Con base a lo antes expuesto, el estudio se desarrolló considerando el  análisis de contenido, el cual es definido por Krippendorff (1990)  como “una técnica de investigación destinada a formular, a partir de ciertos datos, inferencias reproducibles y válidas que puedan aplicarse a su contexto” (p.28), se trata de acuerdo con este particular en la explicación y sustentación del alcance y significancia de los contenidos previstos en las fuentes escritas con miras de complementar la esencia y significancia del objeto de estudio, desde el ámbito disciplinario que se trata en efecto.

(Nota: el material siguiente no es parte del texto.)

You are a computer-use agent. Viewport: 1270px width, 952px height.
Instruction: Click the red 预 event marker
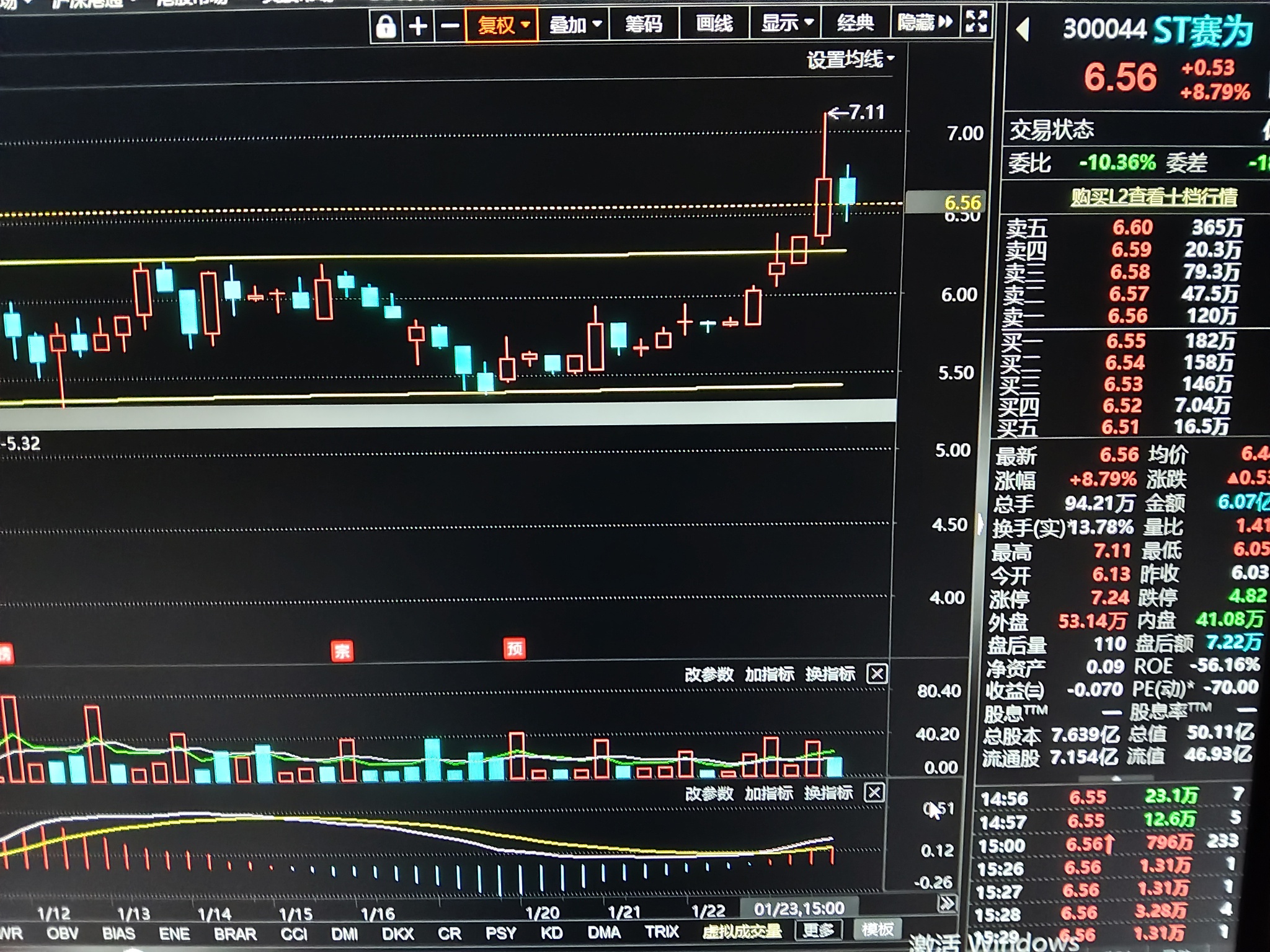pos(514,649)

De igual manera, fue necesario describir el tipo de fuente consultada tales como: libros, revistas, documentos legales, Internet y trabajos de grado en los cuales se identificó apellido y nombre del autor, año, número y lugar de publicación en las referencias bibliográficas.  Asimismo, es necesario destacar que lo más importante en el análisis de contenido es considerar con antelación las categorías en relación a las cuales se realiza el análisis que en este caso pueden ser frases, palabras, oraciones, párrafos entre otros, y con base en éstas se efectúa el estudio en profundidad de un documento que interese al investigador. Por su lado, Sabino (2010), afirma que el análisis de contenido tiene una base empírica y accesible, por lo tanto el análisis del documento estudiado tendrá menos subjetividad que al utilizar otros métodos.

Procedimiento

         En este punto de la investigación se explica en forma detallada por fases o etapas, la manera en que se desarrolla la investigación, al respecto Baena (2000), define estas etapas como. “Los procedimientos que están definidos por una serie de actividades cuya secuencia determinará el orden en que será desarrollado el trabajo de la investigación.” (p. 136) este procedimiento se presenta a continuación:

        Fase I. Recolección de la información: se basó en la ubicación de información relacionada con el tema explorando mediante los instrumentos jurídicos que se ofreció en el área de estudio, así como también, la revisión de libros y la utilización de una herramienta muy importante en estos tiempos como lo es la Internet.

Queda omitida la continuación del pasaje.